そうこうしている間に、なんだか頭がぼーっとしてきて――
「いい加減にしなさーい!」
「きゃうん!?」
危ういところで、クロにチョップを食らわせた(らしい)アルナに助けられた。
「湯船にいないと思ったら……まったく、油断も隙もありゃしないわ」
「ありがとう、アルナ……」
「……ねぇ、カナタ。ちょっとだけ、触ってみてもいい?」
「なに言ってるの!?」
「ずるいよアルナン! それならあたしも!」
「あ、な、なら私も混ぜてください!」
声を上ずらせるアルナに加えて、倒れていたクロと、湯船から美咲の声が近づいてくる。
2か月前にも似たようなことが――いや、間違いなくあの時より悪化してる。
に、逃げなきゃ――!
「きゃんっ」
咄嗟に逃げようと立ち上がったが、まだ流れていなかった床の泡で滑って転んでしまった。

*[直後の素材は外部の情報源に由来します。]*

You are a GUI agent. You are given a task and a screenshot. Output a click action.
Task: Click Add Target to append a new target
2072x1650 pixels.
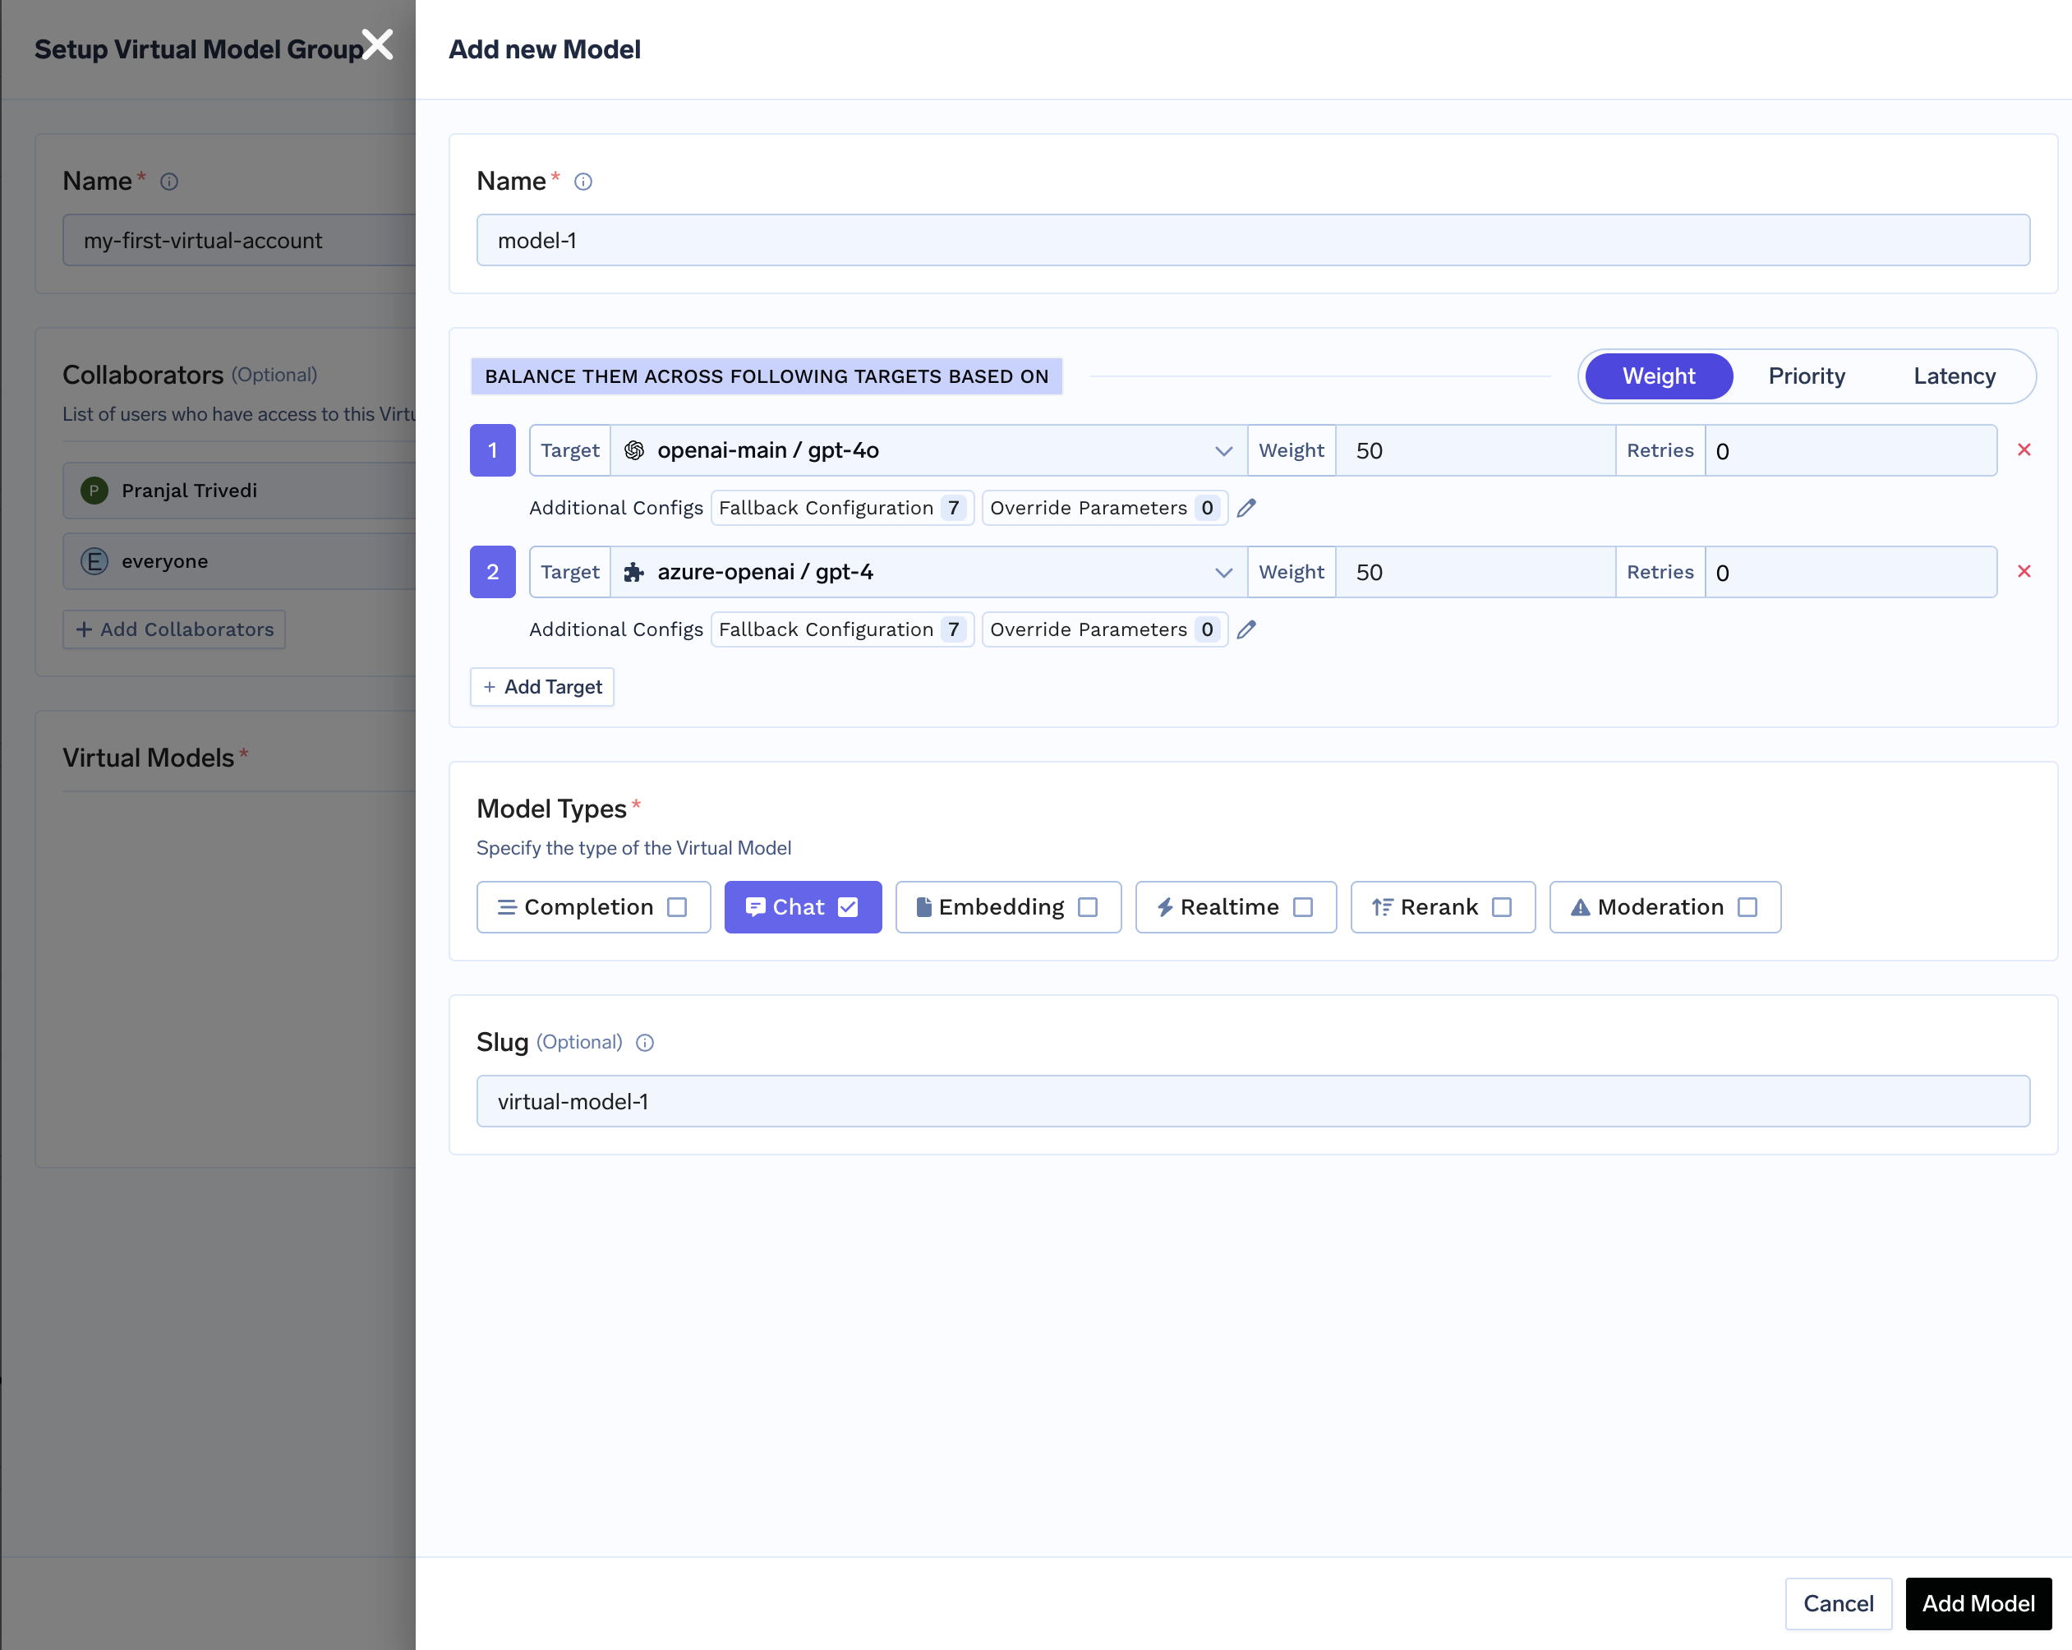click(x=541, y=686)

痛みをこらえてもう一度立とうとしたけれど――誰かに片足を掴まれて、うつぶせのまま動けない。
「みんなやめっ――あっ」
「「「あ」」」
なんとかみんなを止めようと後ろを向いたそのとき――パサッと。
激しく動いたせいで結び目の緩んだタオルが、床に落ちた。
瞬間、視界に広がる肌色の楽園。
「――あぅ」
「か、カナター!?」
「救急車、救急車ー!」
「あわわわ、しっかりしてくださいカナタさん!」
その景色を目に焼き付ける前に、ボクの頭は限界に達していた。
「……だから言ったのよ」
最後に、タオルを体に巻いて出て行ったリネットの、そんな言葉が聞こえた気がした。
「大丈夫?」
「うん。ちょっと、のぼせただけ……」
脱衣所の長椅子に座って涼むボクに、アルナが水を持ってきてくれる。
「ごめんねカナカナ。ちょっと調子に乗りすぎたよー」
「うぅん、気にしないで」
「カナタさん、立てそうですか?」
「な、何とか……」
「無理はしないで。部屋まで送っていくわ」
「ありがとう、アルナ」
アルナに手を引いてもらって立ち上がり、ふらつきながらも部屋へと歩く。
後ろにはクロと美咲も付いてきてくれた。
「また迷惑かけちゃったね」
「お互いさまよ。今回は私たちに非があるんだから」
「アルナンが暴走するからこんなことになるんだよー」
「元凶はあんたじゃないの!」
「もう全部みさきちのせいにしよう!」
「ひどいですよクロさん!?」
そうして笑いながら、再会の夜は過ぎていった。
――このあと、部屋にいなかったリネットの大捜索が行われたのは、また別のお話。